DON’T Push Religion or Politics
I’m cool with whatever religion you want to follow. I don’t much care about the political beliefs of good writers, either. But you can easily taint an application by being pushy with your personal opinions.
I’m not saying you shouldn’t have opinions when blogging for yourself. I’m just saying that sending me 15 articles promoting a hate group is going to mark you out in completely the wrong way.
Inside Info: Don’t pitch content that is anti-religion or anti-race to a company that you’re approaching cold on an unrelated topic. Don’t go overboard on the political commentary in your application, unless the job is for a political website.
DO Send Blogging Examples the Client Wants to See
Work examples are the most important part of your pitch. Clients will review them to see what you can do, and get a feel for the tone of your writing.
There is no right or wrong set of examples, providing they reflect your writing style. However, you can give yourself a better chance of success by looking closely at the requirements the client sets for examples — particularly the number that they ask for.
We wanted three examples, ideally with a tech slant, that were published and live. Some applications contained exactly what we wanted. Most did not. We obviously prioritised the applications that had read the brief and taken time to select the right portfolio pieces.
Inside Info: If the listing asks for three samples, don’t send 15. It makes it look like can’t identify your best work. If you struggle to select relevant blogs, you may not be suited to the job that you’re looking at.

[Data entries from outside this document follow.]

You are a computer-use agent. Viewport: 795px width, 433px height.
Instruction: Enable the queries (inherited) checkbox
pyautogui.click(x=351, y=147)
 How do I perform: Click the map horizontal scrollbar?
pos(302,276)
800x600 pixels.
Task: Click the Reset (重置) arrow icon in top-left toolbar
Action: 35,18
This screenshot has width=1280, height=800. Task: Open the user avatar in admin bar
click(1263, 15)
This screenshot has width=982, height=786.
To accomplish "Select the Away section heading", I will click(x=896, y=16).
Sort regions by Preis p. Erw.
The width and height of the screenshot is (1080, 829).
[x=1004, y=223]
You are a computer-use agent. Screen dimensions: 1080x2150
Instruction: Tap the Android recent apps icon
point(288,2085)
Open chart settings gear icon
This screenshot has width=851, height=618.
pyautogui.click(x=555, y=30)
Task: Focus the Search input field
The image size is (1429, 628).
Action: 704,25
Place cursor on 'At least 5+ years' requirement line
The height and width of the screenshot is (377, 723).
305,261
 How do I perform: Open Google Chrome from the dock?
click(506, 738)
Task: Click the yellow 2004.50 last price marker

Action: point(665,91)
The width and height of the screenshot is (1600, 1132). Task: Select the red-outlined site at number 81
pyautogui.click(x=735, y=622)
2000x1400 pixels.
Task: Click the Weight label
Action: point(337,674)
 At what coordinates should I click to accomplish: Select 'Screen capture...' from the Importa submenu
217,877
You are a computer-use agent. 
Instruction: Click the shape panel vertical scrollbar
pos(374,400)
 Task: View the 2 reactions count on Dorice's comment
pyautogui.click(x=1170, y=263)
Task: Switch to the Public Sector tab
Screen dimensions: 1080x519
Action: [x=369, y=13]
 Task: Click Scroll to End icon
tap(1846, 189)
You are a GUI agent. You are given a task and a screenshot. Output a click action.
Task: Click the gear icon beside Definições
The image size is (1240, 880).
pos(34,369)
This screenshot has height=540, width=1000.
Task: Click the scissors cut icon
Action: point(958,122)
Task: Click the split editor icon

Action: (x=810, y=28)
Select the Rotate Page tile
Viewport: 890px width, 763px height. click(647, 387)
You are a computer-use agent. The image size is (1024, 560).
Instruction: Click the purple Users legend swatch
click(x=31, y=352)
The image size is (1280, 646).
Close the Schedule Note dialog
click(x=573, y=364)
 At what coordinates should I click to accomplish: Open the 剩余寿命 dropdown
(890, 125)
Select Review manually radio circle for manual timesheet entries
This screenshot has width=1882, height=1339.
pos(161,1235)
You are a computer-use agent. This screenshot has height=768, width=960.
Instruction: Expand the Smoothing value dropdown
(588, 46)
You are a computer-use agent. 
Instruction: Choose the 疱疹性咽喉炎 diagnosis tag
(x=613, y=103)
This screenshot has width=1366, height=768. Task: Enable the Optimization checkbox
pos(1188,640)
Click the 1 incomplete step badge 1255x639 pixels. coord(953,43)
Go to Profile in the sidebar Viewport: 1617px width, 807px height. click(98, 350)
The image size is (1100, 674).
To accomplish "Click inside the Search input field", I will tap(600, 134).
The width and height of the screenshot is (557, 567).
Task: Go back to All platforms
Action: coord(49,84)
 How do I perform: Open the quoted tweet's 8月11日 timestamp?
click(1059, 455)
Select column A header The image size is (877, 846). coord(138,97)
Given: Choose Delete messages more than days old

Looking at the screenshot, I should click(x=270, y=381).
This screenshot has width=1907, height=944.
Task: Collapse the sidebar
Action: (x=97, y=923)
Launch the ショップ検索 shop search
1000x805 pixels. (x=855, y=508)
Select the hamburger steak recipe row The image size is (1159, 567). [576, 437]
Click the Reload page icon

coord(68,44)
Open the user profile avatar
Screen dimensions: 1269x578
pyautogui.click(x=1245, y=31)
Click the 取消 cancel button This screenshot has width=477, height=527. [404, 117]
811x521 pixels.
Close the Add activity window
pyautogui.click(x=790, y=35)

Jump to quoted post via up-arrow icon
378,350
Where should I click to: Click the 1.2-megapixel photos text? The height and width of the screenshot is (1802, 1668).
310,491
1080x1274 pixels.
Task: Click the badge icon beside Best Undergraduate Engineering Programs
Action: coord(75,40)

DO Set Reasonable Rates for Blogging
Disclaimer. I can’t tell you how to make money blogging by just giving you a specific rate to ask for. You will get a feel for the rates that work — in the beginning, you will have to start low until you build a portfolio, and then you can build up over time.
But I can reveal that there was a massive variation in quoted prices when we advertised a job on Problogger. The prices per word ranged from less than 0.5 cents to well over $10.
And there was also no real correlation between the quality of the content offered and the price that was being quoted. But a few cents one way or the other can make or break your chances.
There is a gap in the market for everyone, and every rate is valid; the key is weighing up what the client wants, and what you can offer them to solve their problem.
Insider Tip: Pitch a rate that reflects your portfolio, experience, and the nature of the blogging job you’re applying for. A newspaper wants qualified journalists, and will pay appropriate rates. A company that is looking for bloggers is different.
(And make sure you state which currency you’re quoting in. You’d be surprised how many bloggers don’t do this!)
How to Make Money Blogging: a Summary
There are really three key principles when applying for any freelance writing job:
- Apply for the blogging work you’re good at — not the stuff you think you might be able to do
- Set your rates at an appropriate level
- Follow the instructions in the ad to the letter.
It’s even more important to get these things right when you’re applying for work on Problogger, because the competition is intense, and most companies don’t have time to read applications that don’t meet their spec. Adhering to the requirements will help your blogging application cut through the noise.